Goal:
Could you write out the material again from its beginning up to and including the line containing "Click the left", keeping the requests unchanged and raising every coordinate in the answers by 96?

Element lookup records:
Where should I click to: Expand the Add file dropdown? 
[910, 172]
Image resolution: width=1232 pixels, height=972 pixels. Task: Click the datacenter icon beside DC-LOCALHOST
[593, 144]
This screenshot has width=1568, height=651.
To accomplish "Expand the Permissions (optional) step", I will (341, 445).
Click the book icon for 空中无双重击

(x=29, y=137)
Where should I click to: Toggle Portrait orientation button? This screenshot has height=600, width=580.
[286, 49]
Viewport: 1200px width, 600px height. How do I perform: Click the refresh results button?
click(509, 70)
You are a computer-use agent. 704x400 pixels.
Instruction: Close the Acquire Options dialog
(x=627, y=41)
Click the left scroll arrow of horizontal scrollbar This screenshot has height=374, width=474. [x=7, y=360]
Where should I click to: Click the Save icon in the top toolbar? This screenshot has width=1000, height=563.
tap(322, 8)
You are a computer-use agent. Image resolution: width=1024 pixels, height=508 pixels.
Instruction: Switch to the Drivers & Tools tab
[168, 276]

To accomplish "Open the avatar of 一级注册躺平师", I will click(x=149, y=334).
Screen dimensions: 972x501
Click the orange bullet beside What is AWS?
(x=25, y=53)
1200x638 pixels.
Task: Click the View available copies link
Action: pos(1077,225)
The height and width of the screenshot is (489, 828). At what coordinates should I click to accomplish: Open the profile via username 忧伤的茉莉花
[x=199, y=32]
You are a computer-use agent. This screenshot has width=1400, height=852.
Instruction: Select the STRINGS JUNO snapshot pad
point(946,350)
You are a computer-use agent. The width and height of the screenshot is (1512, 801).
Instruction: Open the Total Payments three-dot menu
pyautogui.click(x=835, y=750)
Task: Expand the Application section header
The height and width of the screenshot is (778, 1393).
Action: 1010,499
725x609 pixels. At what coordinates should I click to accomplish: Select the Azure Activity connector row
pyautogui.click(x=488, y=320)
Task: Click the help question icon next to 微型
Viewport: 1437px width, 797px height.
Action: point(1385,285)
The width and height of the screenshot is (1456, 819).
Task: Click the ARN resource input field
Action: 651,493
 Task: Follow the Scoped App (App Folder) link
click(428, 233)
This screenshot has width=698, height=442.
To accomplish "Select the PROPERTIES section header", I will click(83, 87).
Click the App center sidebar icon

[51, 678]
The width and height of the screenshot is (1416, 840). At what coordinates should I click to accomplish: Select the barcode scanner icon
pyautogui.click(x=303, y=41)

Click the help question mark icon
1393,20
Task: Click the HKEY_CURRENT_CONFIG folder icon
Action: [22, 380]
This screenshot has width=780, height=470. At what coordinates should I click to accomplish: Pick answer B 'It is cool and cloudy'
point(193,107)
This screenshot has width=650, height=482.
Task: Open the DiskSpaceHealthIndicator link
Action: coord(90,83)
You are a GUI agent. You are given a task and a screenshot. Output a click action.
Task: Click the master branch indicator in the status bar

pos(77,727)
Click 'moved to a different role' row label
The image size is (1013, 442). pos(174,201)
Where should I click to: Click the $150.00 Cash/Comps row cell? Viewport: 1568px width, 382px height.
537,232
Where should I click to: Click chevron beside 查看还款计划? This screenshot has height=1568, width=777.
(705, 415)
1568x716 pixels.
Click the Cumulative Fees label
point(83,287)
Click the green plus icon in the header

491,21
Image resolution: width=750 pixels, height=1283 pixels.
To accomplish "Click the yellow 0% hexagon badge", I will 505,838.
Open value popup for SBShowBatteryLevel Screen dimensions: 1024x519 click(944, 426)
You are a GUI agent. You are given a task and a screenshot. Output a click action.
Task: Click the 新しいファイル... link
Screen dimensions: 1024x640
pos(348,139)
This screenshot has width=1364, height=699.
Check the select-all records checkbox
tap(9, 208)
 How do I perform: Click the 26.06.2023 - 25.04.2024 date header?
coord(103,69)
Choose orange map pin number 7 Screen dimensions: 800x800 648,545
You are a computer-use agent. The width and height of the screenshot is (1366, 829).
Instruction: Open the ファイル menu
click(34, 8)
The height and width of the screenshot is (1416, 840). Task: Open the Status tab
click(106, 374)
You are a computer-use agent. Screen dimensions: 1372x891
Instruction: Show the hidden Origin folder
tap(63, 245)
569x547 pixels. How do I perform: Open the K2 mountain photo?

Correct output:
Where should I click to: Expand the Add file dropdown? 
[1006, 268]
Image resolution: width=1232 pixels, height=972 pixels. Task: Click the datacenter icon beside DC-LOCALHOST
[689, 240]
This screenshot has width=1568, height=651.
To accomplish "Expand the Permissions (optional) step", I will (437, 541).
Click the book icon for 空中无双重击

(x=125, y=233)
Where should I click to: Toggle Portrait orientation button? This screenshot has height=600, width=580.
[382, 145]
Viewport: 1200px width, 600px height. How do I perform: Click the refresh results button?
click(605, 166)
You are a computer-use agent. 704x400 pixels.
Instruction: Close the Acquire Options dialog
(x=723, y=137)
Click the left scroll arrow of horizontal scrollbar This screenshot has height=374, width=474. [x=103, y=456]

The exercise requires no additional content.